McDonnell Douglas Engineering Auditorium
Anjan Chakravorty, Ph.D.

Department of Electrical Engineering
Indian Institute of Technology Madras

Abstract: High demands for the performance improvements of application specific circuits and systems are mostly met by the ongoing march of semiconductor technology evolution. In order to extract the high level of performance from a given semiconductor footprint, modern high-speed devices, such as silicon germanium heterojunction bipolar transistors (SiGe HBTs), are made to operate under high current densities. Use of aggressive scaling and various isolation technologies inevitably gave rise to an unwanted issue popularly known as electrothermal effect that pulls down the overall performance of the devices. The rise in device temperature due to this 'dirty' byproduct of electrical performance becomes more critical in multifinger transistors being used for power amplifiers that dissipate a significant amount of power as heat within the devices. Simple and accurate equivalent circuit models of such semiconductor devices are required to enable fast and reliable circuit design prior to any actual fabrication. It is, therefore, imperative to accurately account for the electrothermal effect within the simple equivalent circuit model framework.

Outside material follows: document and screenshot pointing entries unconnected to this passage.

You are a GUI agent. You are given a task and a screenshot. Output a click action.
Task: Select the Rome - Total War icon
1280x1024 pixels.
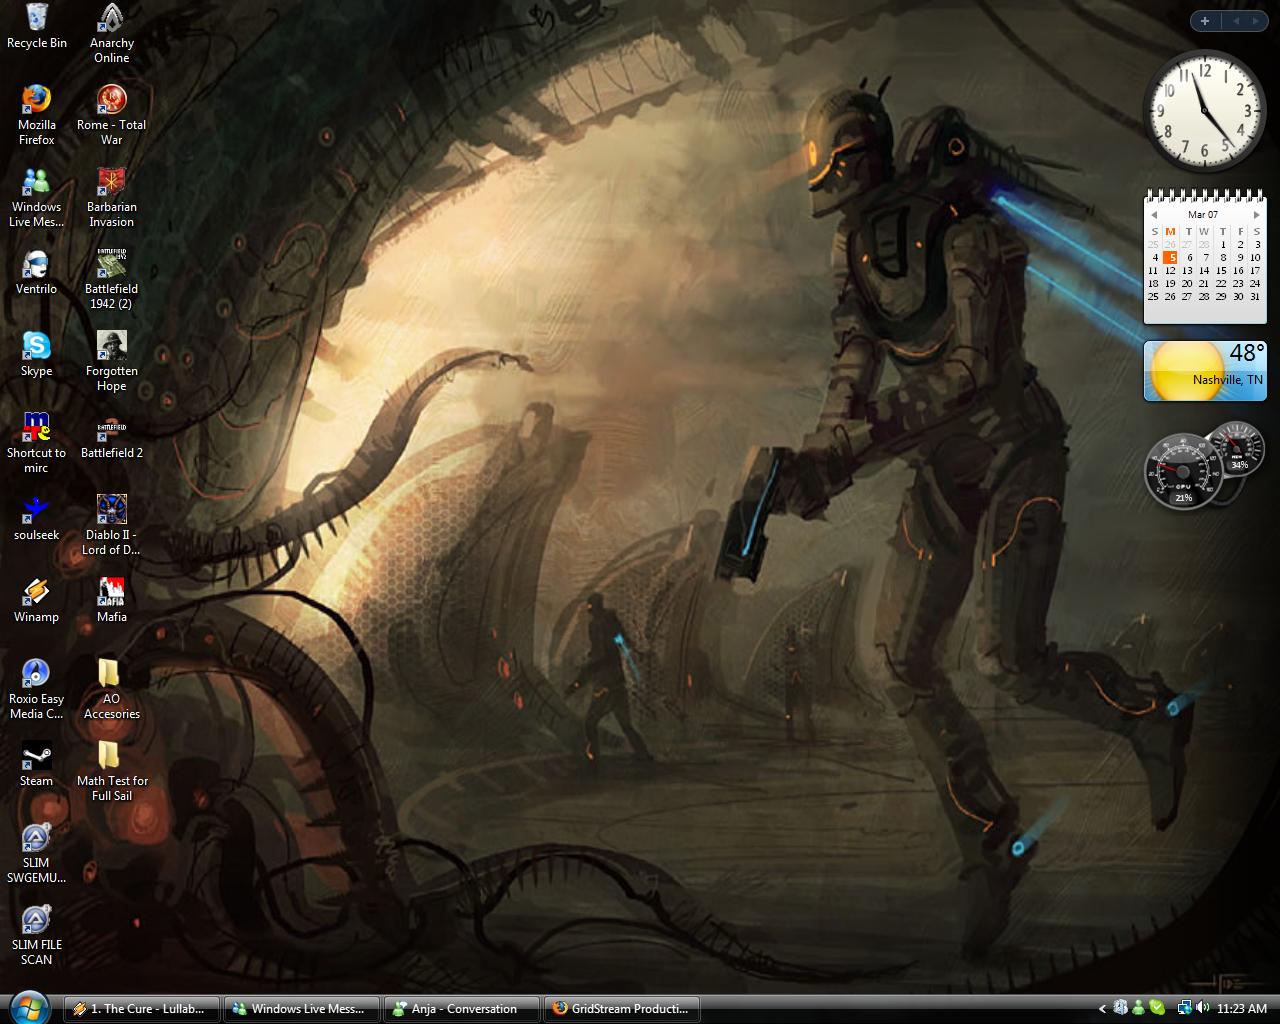[x=111, y=101]
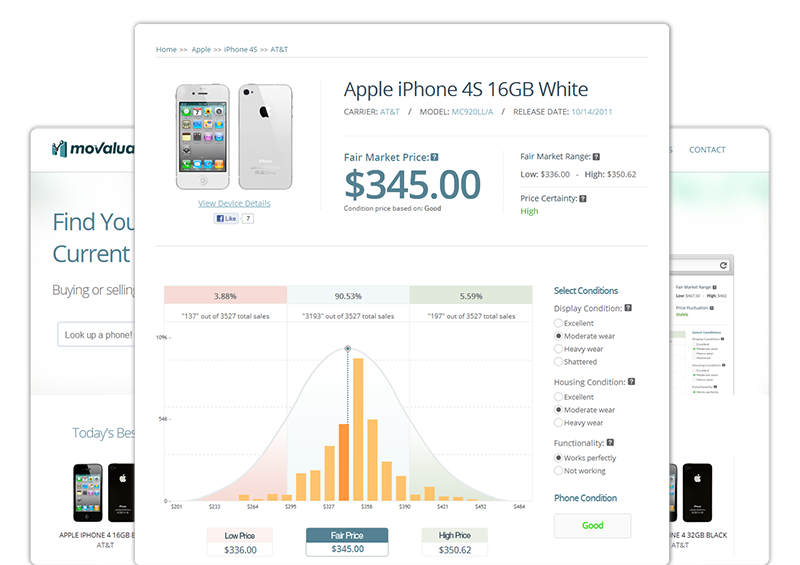Go to Apple in the breadcrumb

(x=201, y=49)
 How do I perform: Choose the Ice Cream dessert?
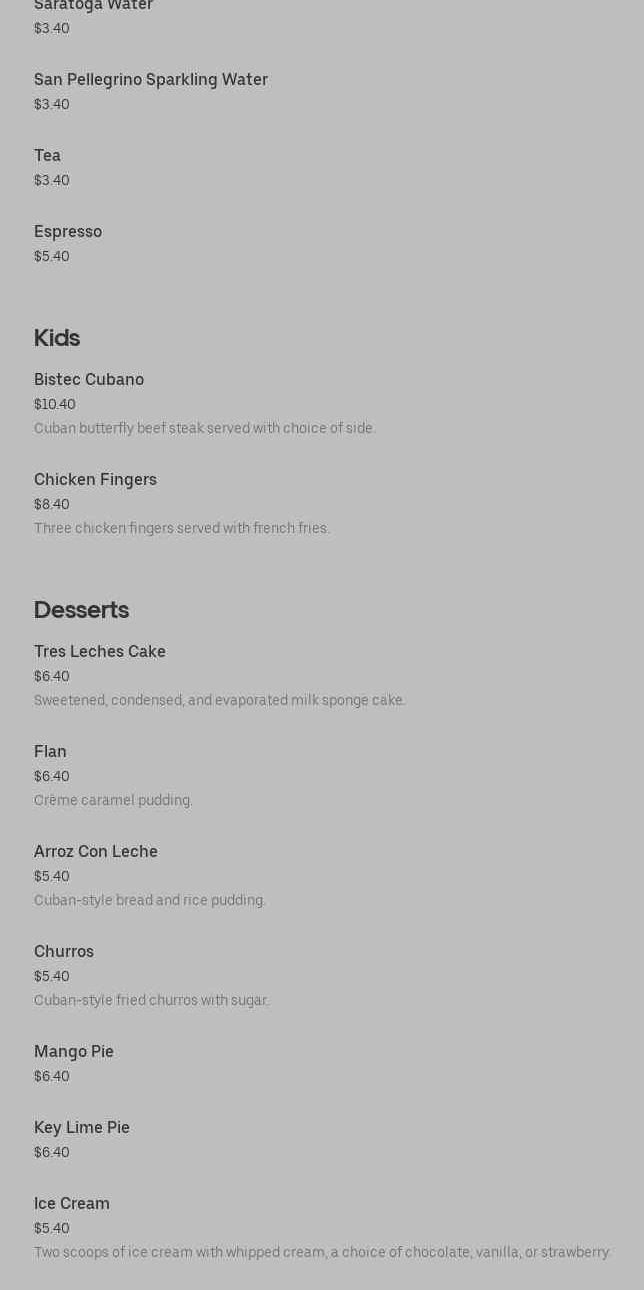pos(72,1204)
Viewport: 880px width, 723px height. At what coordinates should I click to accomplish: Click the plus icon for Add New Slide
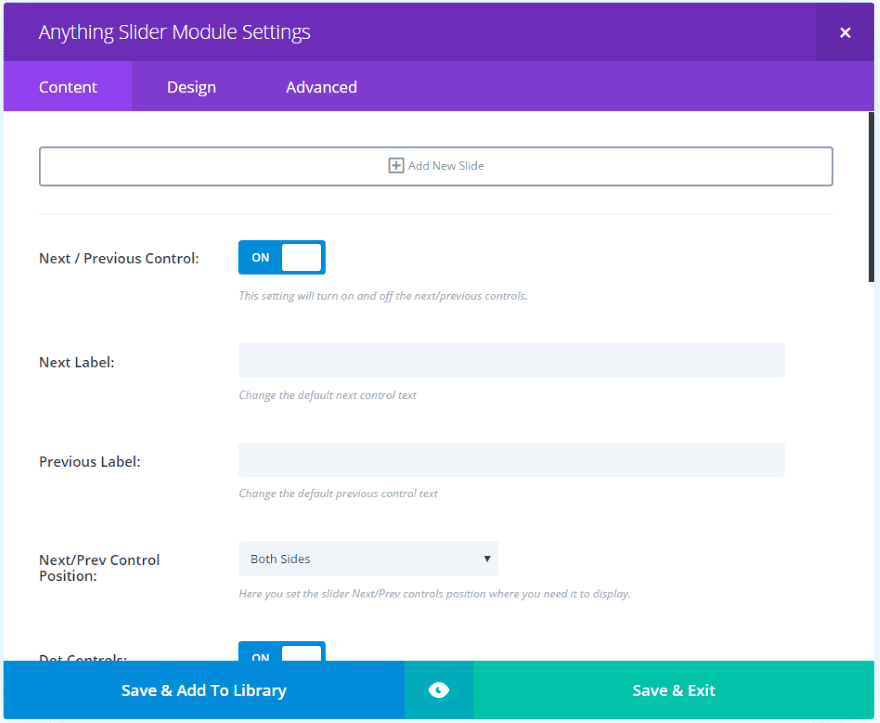(396, 166)
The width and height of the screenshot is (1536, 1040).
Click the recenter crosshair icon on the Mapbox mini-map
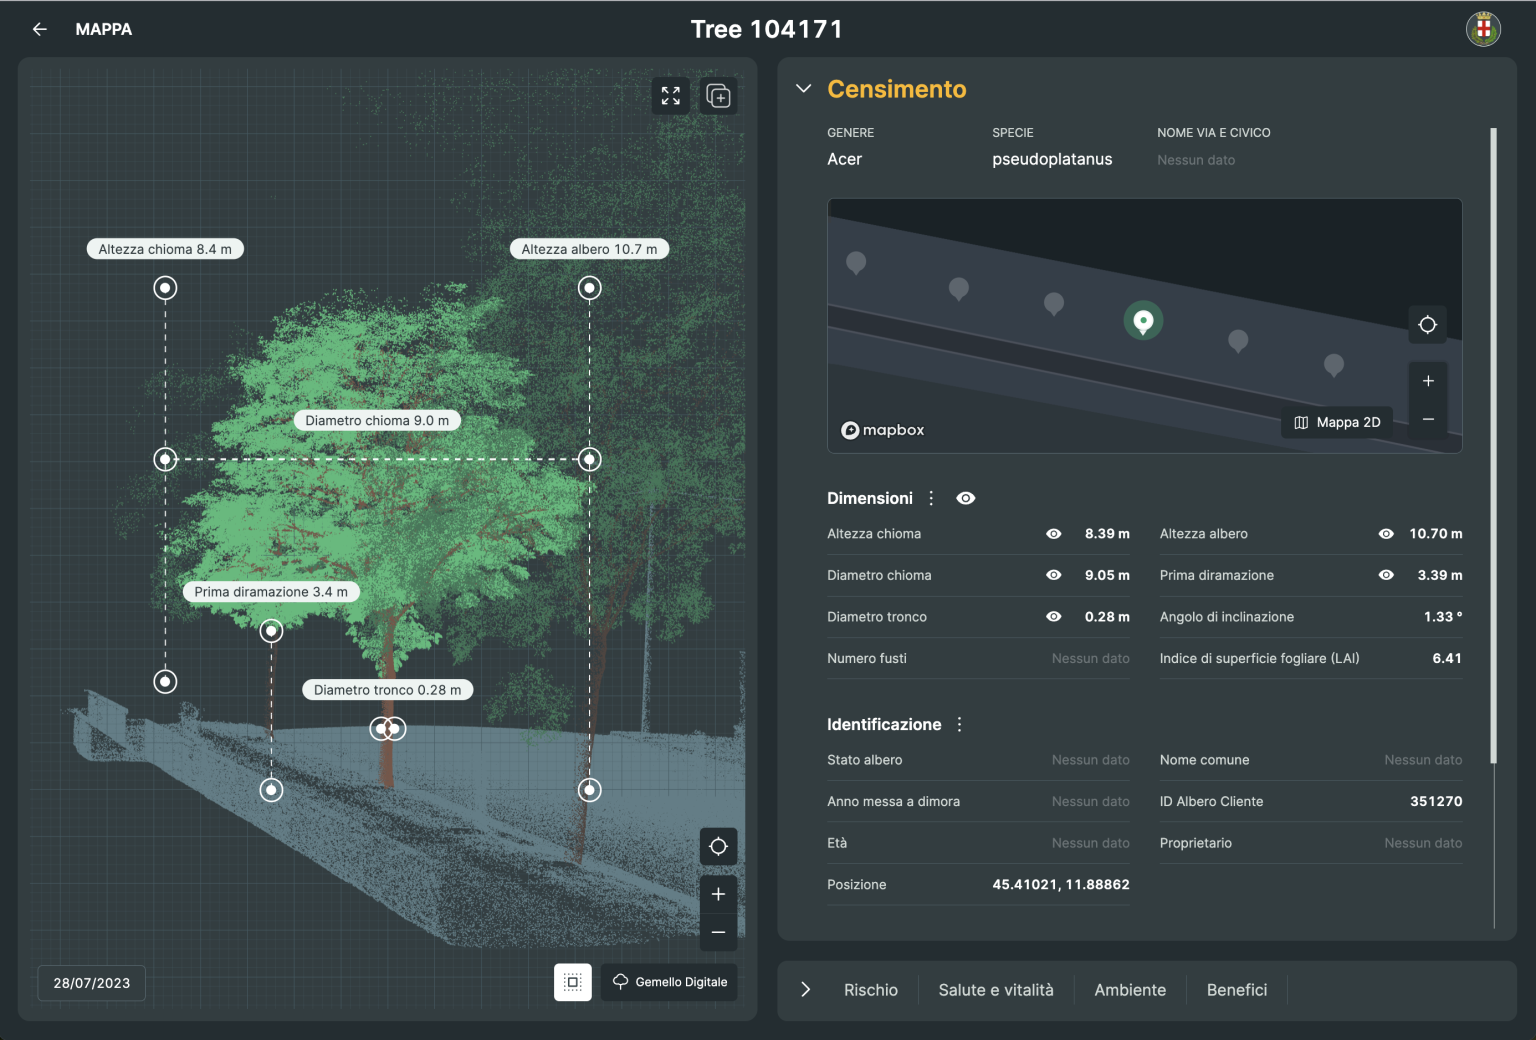click(1427, 324)
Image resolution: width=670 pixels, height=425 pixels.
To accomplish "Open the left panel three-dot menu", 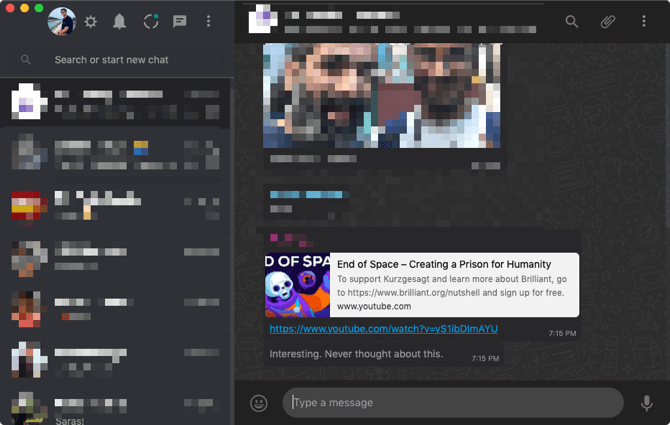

This talk will discuss our journey as a thermal model developer for multifinger SiGe HBTs from the perspectives of intuitive model formulations, physical analysis, measurement techniques, parameter extractions, equivalent circuit implementation, verification and more.

Bio: Professor Anjan Chakravorty works in the area of compact modeling of semiconductor devices. His research interests include the modeling of bipolar and field effect transistors such as SiGe-HBTs, LD-MOSFETs, DG-MOSFETs, GaN-HEMTs and design of on-chip inductors. He earned his Ph.D. from IIT Kharagpur, India, in collaboration with IHP Microelectronics, Germany, in 2005 and immediately joined as a postdoctoral researcher at TU Dresden, Germany. In 2007, he joined IIT Madras where he is currently a professor. He co-authored a book and more than one hundred international journal and conference publications. He spent the year 2015 at University of Bordeaux where he was introduced to the interesting area of electrothermal modeling of semiconductor devices. This year he is spending six months at UC Irvine as a Fulbright fellow with a research focus on the investigation of electrothermal effects in carbon nanotube based FETs.